Sink in with Lleah Smith and Bronwyn Bailey-Charteris as they guide you through an intimate workshop where you will experiment with boiling, brewing and infusing locally sourced ingredients with rainwater. Gathering with a small group, you will test how different brews evolve, smell and taste, and consider how rain is intimately linked to our physical experience of the world. Participants will take home a glass flask of rainwater brew, infused with ingredients for use in the garden.
This workshop is designed for adults and families. Please note that all children must be accompanied by an adult to participate in this workshop.
About the artists
Bronwyn Bailey-Charteris is a Swedish/Australian curator, writer and lecturer. Her expertise is on the poetics and politics of eco-aesthetics with a special focus on water and hydrofeminism. She regularly contributes to international publications and programs on water and art, is a lecturer at Stockholm University, guest lecturer at Sydney University and a current doctoral candidate at University of New South Wales, where she developed her curatorial theory of art and water in the climate crisis, entitled the Hydrocene.
Lleah Smith’s practice is shaped by three distinct modes of being, including her work as a pedagogical practitioner, her role as Curator, Programs and Learning at the Biennale of Sydney and as a PhD researcher who is focused on acknowledging the conceptual and creative rigour that is central to arts pedagogy.
Smith is committed to collective processes where ‘learning’ is the medium, the artwork and the education. She situates her work through the lens of relational pedagogy where dialogical exchange is central to the encounter and prioritises acts of care and hospitality as tools for generating soft spaces that can hold moments of discomfort.
By embodying a practice that is inextricably intertwined, Smith has delivered expansive projects across geographies, disciplines and fields of knowledge that have significantly informed her pedagogical approach including; Hidden Lessons, Museum of Applied Arts and Sciences, (2022), FUTURE SCHOOL, Cementa (2022), The Waterhouse, Biennale of Sydney (2022), anti-symposium: arts pedagogy as social practice, Biennale of Sydney (2022), Water Lessons, Biennale of Sydney, (2021-2022).
Brewshop is an intimate two-hour workshop that responds to the exhibition’s theme of water and circulation. It can be read as an extension of Bronwyn Bailey-Charteris’ exhibition piece, Precipitating the Hydrocene (I’m raining in your lungs), (2022), a text-based rain installation relating to rain as a durational performative practice.
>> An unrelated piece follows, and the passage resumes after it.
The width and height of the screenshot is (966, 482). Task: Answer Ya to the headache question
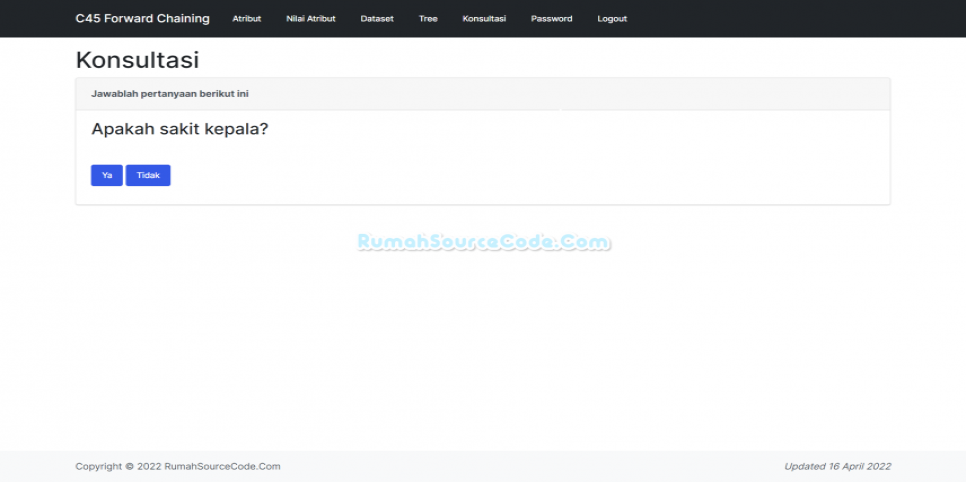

It is a durational process and involves collecting rainwater from the gardens of Penrith Regional Gallery ahead of the Brewshop session. Collectively, we experiment with boiling, brewing and infusing place-based ingredients with the locally sourced rainwater. We also test how different brews evolve, smell and taste, and how rain is intimately linked to our physical experience of the world, and our bodily hydro-relations.
Brewshop intends to illuminate:
- The importance of time, duration and process in the brewing journey, the time and the day enables points of connection to be made through storytelling and materials between those who gather to take part in the experience.
- The importance of place. Rain water will be collected at the Penrith site and used in the brew.
- The ways that water moves through the body.
- The mouth as a site of knowledge making.
- Brewing as a method that opens up possibilities for meaningful relational exchange.
- It connects not only to place but also time. Brewshop features elements and ingredients that are ingested in the body between 10am and 12pm. This two-hour window holds varying degrees of opportunity and potentiality driven by an individual’s cultural, social and intuitive preferences.